FuriosaAI unveils new AI inference chip

1 min read

FuriosaAI, an emerging AI semiconductor company, has unveiled the RNGD AI accelerator, at Hot Chips 2024.

FuriosaAI unveils new AI inference chip Credit: FuriosaAI

The RNGD chip is being positioned as an efficient data centre accelerator for high-performance large language model (LLM) and multimodal model inference.

Founded in 2017 by three engineers with backgrounds at AMD, Qualcomm, and Samsung, the company has pursued a strategy focused on rapid innovation and product delivery which has resulted in the unveiling and fast development of RNGD.

Furiosa successfully completed the full bring-up of RNGD after receiving the first silicon samples from their partner, TSMC. With its first-generation chip, introduced in 2021, Furiosa was able to submit their first MLPerf benchmark results within 3 weeks of receiving silicon and achieved a 113% performance increase in the next submission through compiler enhancements.

Early testing of RNGD has revealed promising results with large language models such as GPT-J and Llama 3.1. A single RNGD PCIe card delivers 2,000 to 3,000 tokens per second throughput performance (depending on context length) for models with around 10 billion parameters.
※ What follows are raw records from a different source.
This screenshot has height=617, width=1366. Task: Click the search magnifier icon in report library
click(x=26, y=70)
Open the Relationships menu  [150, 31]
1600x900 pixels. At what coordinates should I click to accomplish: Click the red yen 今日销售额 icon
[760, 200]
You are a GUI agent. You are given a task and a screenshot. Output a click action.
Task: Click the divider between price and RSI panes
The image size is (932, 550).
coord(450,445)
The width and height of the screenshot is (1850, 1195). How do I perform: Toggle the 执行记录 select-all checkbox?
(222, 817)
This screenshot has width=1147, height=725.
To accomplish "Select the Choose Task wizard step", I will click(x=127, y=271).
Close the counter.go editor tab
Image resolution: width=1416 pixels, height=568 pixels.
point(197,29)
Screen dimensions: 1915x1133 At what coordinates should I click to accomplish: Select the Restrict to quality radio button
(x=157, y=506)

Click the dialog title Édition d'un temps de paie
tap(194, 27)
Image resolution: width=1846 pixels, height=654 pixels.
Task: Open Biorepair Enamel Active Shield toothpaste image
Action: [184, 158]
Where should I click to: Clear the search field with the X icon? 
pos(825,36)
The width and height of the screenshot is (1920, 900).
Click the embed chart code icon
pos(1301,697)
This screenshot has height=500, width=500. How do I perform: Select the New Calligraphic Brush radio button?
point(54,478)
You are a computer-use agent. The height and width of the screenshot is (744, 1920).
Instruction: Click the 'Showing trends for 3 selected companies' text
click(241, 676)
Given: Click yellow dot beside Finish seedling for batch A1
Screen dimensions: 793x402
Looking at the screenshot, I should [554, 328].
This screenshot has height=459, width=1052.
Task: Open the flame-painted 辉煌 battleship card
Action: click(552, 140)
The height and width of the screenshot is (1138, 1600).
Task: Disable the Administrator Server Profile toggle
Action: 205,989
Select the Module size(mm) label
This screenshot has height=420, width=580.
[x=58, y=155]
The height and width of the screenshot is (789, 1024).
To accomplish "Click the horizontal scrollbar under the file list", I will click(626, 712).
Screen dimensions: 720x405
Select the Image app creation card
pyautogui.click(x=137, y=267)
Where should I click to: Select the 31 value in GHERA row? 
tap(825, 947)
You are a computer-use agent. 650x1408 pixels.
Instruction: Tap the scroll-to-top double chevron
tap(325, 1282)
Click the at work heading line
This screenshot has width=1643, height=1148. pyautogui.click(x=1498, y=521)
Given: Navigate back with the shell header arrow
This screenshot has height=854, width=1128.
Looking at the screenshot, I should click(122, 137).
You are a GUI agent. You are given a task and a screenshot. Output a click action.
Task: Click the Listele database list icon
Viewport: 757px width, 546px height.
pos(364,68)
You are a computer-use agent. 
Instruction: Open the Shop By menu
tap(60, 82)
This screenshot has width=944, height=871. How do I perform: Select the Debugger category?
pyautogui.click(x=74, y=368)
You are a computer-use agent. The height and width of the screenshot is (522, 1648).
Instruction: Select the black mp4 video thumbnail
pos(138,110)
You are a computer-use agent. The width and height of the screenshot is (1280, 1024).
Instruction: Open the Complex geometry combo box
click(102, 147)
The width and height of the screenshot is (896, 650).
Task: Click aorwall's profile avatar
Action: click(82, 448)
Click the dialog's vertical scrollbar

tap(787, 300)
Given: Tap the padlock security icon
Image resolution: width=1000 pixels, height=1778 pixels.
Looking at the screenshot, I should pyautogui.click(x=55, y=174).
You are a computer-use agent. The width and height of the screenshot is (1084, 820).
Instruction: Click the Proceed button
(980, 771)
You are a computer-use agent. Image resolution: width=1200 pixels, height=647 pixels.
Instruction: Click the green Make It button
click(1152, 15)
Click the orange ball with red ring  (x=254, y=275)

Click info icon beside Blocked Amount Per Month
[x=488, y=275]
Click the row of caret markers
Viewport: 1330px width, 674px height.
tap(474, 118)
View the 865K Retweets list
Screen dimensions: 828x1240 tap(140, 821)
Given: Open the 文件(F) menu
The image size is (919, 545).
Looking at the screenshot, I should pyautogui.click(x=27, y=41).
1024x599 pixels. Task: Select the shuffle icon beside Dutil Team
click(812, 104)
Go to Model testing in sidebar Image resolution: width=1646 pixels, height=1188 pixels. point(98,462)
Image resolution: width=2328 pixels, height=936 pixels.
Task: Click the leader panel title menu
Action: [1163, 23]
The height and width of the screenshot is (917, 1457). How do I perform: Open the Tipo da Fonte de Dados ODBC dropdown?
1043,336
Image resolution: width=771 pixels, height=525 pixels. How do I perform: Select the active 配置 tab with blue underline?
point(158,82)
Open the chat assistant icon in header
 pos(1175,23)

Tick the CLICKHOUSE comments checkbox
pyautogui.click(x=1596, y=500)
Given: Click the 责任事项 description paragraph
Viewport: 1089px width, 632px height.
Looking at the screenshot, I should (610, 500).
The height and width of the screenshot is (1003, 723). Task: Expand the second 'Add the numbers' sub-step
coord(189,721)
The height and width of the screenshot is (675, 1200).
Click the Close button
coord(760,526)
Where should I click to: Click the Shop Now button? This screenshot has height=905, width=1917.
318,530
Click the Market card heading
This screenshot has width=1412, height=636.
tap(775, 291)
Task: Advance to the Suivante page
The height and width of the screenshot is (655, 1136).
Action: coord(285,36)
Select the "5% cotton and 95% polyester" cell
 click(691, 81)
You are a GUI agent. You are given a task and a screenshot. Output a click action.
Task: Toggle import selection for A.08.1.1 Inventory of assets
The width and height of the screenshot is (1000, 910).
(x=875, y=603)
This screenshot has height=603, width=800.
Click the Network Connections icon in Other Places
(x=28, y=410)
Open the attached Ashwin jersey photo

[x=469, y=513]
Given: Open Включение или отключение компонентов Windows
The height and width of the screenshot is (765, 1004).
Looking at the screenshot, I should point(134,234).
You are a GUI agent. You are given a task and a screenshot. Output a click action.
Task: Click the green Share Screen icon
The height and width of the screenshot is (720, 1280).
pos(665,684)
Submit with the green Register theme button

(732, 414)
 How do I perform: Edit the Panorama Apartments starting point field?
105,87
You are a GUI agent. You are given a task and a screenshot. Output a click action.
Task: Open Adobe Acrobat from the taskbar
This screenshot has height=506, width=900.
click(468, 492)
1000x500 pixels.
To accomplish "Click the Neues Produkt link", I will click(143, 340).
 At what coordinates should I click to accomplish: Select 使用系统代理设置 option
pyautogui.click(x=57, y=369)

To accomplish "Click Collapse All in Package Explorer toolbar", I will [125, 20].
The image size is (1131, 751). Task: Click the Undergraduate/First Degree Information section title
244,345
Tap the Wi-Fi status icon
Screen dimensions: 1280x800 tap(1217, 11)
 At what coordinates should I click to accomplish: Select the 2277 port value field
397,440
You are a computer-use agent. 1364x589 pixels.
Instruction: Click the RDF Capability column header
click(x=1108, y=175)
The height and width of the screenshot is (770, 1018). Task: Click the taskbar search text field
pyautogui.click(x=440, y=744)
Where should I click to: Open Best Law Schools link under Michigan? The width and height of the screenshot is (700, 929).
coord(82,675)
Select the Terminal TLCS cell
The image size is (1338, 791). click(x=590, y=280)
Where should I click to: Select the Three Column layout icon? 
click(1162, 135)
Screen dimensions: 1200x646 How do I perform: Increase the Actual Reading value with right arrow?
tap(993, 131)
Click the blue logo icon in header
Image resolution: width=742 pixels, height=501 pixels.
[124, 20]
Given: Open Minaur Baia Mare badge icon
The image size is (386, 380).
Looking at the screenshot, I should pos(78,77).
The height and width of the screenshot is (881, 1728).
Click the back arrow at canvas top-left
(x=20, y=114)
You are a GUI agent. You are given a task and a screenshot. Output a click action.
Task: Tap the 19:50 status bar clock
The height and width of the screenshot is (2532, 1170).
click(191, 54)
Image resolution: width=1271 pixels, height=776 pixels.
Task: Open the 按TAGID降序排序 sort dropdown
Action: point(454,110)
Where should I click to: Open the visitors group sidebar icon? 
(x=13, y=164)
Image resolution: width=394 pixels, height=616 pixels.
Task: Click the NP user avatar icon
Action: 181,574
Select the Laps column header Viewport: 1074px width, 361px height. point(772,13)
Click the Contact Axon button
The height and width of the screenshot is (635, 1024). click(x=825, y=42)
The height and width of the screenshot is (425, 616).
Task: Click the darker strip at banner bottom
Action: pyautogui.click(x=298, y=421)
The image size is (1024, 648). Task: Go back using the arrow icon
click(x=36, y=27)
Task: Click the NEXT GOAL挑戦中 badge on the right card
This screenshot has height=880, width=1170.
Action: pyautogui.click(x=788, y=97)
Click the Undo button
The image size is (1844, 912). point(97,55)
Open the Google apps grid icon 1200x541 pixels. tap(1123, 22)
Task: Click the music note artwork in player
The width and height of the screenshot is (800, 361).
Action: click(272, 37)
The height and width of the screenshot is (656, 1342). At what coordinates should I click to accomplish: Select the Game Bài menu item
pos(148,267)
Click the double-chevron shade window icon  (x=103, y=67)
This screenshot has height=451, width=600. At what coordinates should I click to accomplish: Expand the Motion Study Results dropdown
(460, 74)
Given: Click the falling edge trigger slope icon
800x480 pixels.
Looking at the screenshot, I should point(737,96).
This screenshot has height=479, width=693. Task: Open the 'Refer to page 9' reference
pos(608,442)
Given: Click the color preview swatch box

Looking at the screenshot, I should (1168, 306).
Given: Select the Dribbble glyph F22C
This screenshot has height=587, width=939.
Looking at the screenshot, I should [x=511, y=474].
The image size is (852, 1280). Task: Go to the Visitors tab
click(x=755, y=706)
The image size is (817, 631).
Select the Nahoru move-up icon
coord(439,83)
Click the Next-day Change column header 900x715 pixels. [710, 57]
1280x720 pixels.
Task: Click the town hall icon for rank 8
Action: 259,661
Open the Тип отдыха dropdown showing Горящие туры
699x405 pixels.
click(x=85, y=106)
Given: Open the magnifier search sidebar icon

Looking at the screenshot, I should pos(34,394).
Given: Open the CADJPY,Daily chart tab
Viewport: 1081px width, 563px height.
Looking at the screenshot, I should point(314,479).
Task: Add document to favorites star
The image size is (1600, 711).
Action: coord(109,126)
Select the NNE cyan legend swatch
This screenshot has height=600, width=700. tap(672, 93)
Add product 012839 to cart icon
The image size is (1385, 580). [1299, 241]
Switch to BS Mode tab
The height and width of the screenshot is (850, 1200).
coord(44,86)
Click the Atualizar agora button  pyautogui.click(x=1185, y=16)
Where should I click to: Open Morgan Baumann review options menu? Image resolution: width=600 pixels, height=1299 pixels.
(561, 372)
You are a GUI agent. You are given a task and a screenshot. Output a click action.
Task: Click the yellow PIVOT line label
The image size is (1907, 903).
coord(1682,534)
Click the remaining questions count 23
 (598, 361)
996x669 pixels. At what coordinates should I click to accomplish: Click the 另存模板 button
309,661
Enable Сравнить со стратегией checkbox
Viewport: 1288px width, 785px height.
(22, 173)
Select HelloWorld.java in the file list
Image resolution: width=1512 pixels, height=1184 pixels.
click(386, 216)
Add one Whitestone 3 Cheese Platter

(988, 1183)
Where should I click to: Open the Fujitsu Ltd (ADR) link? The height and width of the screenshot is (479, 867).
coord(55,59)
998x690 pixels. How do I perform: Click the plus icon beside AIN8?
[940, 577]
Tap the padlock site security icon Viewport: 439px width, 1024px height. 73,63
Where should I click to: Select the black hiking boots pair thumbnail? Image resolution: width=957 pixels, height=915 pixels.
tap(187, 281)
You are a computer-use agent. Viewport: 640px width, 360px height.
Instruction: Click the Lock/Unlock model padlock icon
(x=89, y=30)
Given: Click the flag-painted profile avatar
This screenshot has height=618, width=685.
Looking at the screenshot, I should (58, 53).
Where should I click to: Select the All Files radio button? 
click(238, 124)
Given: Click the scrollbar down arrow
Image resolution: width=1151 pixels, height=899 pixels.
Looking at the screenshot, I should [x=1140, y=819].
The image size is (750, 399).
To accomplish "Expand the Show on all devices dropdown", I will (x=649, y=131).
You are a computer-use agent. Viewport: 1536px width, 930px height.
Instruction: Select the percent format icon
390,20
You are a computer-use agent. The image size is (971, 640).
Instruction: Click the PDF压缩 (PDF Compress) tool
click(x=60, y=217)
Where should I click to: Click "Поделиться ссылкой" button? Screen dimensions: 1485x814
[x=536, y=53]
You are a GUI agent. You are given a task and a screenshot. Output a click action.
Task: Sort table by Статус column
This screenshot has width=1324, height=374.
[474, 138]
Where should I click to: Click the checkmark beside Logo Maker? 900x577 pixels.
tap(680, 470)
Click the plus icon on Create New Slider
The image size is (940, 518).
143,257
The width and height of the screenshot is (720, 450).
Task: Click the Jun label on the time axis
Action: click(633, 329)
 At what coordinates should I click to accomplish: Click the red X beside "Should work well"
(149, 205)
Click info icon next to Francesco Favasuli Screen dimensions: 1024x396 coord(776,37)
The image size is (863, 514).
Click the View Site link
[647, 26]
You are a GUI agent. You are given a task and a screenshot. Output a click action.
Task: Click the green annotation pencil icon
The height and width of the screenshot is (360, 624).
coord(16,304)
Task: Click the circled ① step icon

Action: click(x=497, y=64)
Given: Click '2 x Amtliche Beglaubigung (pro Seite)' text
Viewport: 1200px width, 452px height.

"The launch of RNGD is the result of years of innovation, leading to a one-shot silicon success and exceptionally rapid bring-up process. RNGD is a sustainable and accessible AI computing solution that meets the industry's real-world needs for inference," said June Paik, Co-Founder and CEO of FuriosaAI. "With our hardware now starting to run LLMs at high performance, we're entering an exciting phase of continuous advancement. I am incredibly proud and grateful to the team for their hard work and continuous dedication."

RNGD's key innovations include:

  • A non-matmul, Tensor Contraction Processor (TCP) based architecture that enables a perfect balance of efficiency, programmability and performance.
  • Programmability through a robust compiler co-designed to be optimized for TCP that treats entire models as single-fused operations.
  • Efficiency, with a TDP of 150W compared to 1000W+ for leading GPUs
  • High-performance, with 48GB of HBM3 memory delivering the ability to run models like Llama 3.1 8B efficiently on a single card.

The chip is currently sampling to early access customers, with broader availability expected in early 2025.